Mike Wilson’s career resume sparkles. It’s something anyone would be proud to call their own.

High school All-American football player.

College football career at University of Dayton.

Drafted by Cincinnati Bengals of the NFL in 1968.

Played in five professional football league until retiring in 1983.

Long career in the Montgomery County Prosecutor’s Office.

Ordained minister.

However, Wilson admits the path he was on early in life wasn’t always paved with polished stones.

“My family structure had gone apart,” said Wilson, a 1965 graduate of Wilmington High School. “My dad left us and mom had six kids. At the time I was headed for the streets.”

Enter Paul Dean “Oakie” Waddell, who came in to Wilson’s life as the young man affectionately known as “Big Daddy” was beginning his freshman year at Wilmington High School.

“He (Waddell) was a Godsend really, not only to me but others,” Wilson said when reflecting on his coach’s impact on his life.

Waddell passed away Feb. 22 at his home in Wilmington. He was 93.

“Waddell saw something in me, that I could go farther than other people,” Wilson said. “Not only Waddell, but the school system at Wilmington.”

Changing direction wasn’t easy for Wilson. He was walking his life path on shards of glass guided by the enemy. Waddell’s faith allowed him to reach Wilson in a way others hadn’t to that point in his life.

“I was headed in the wrong direction,” Wilson admits. “I needed that structure. He said he could see I was in a battle and I needed to get on the right side of the fence.”
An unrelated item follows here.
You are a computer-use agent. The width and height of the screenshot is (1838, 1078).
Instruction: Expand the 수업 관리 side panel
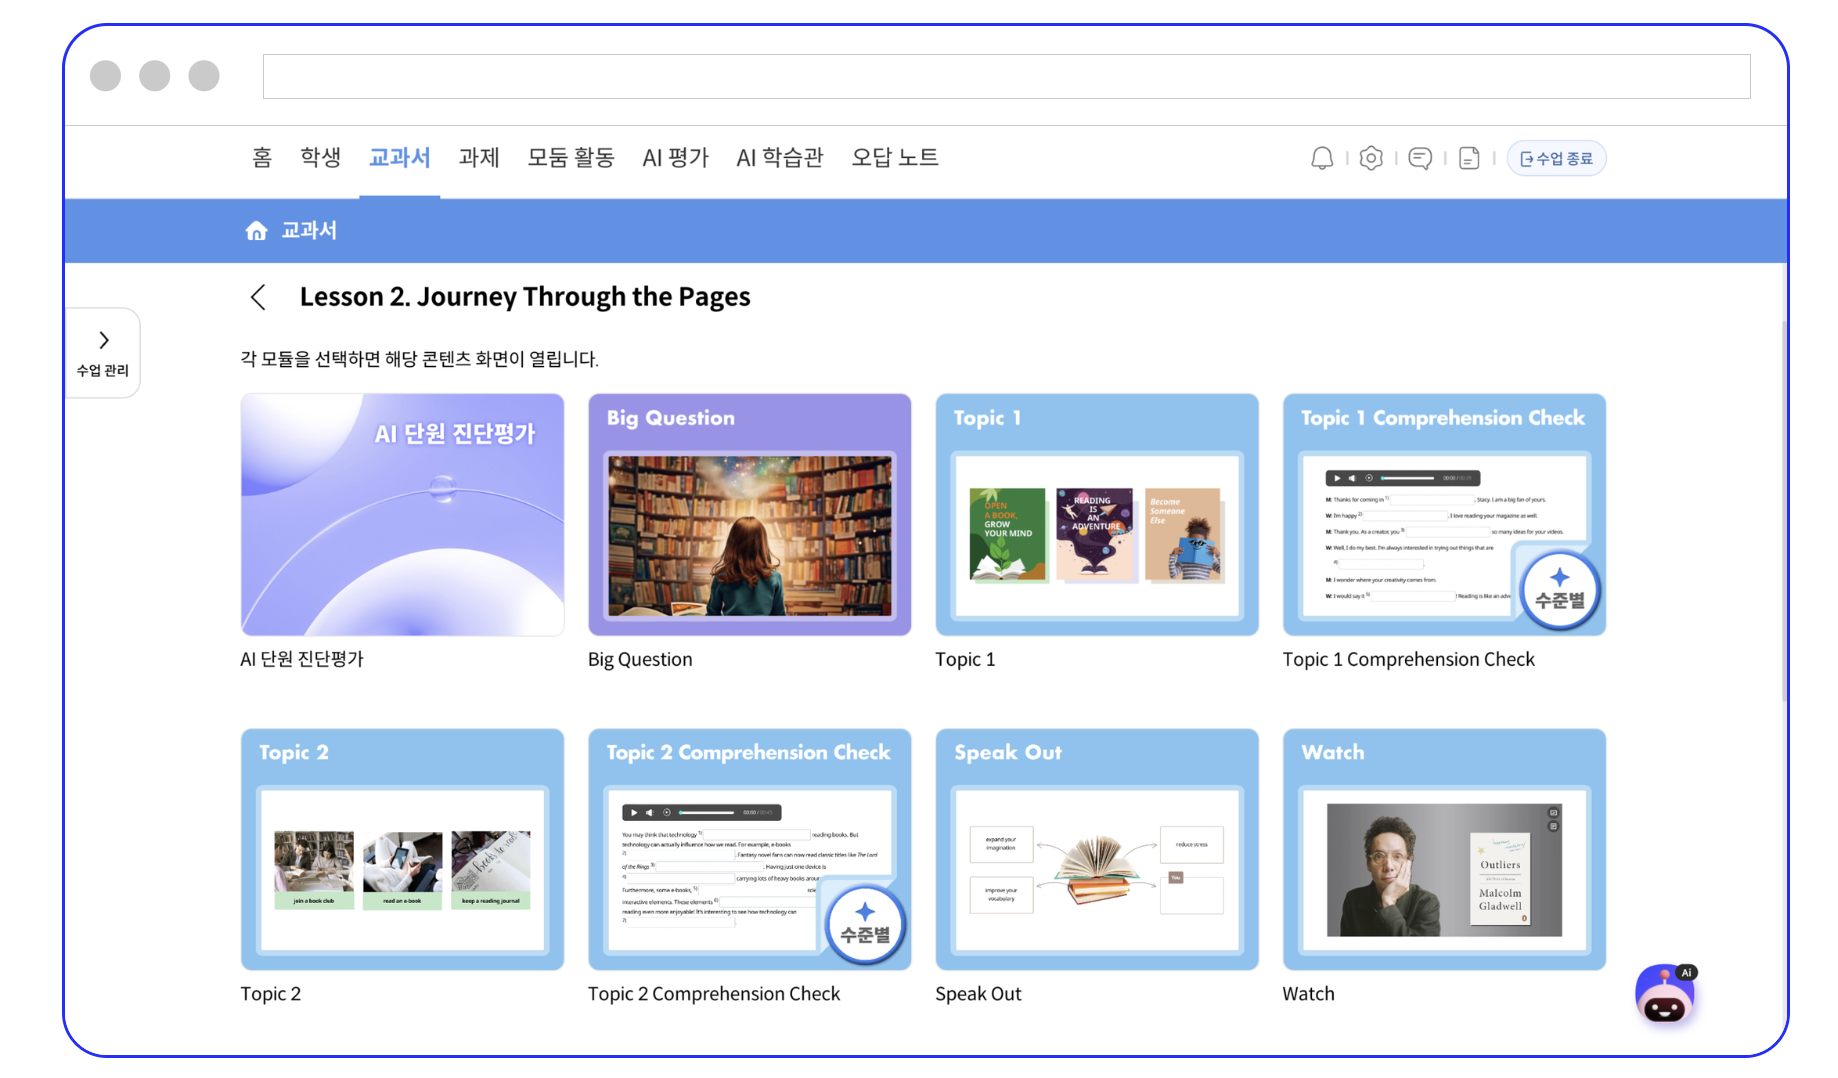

Wilson used football as a vehicle to change direction. He was excited to go to practice. He was excited to work hard. He was excited to be a Hurricane.

“Coach told us when you put on the (Wilmington) uniform, you represented more than yourself. We were playing for our school, our city. The bond we formed, still today … we formed a family.”

Wilson also learned how to be a man, how to raise and take care of his own family when that time arrived. He learned how to be a friend.

One day, as Waddell’s health was faltering, he called Wilson and told him to come to Wilmington. They needed to talk.

“When I got there and sat down, he began to go backward,” Wilson said. “He said, ‘I had to snatch you up and I apologize’.”

Wilson was quick to respond.

“Coach,” Wilson said in his deep voice. “I appreciated that. It was the change in direction I needed. I miss him.”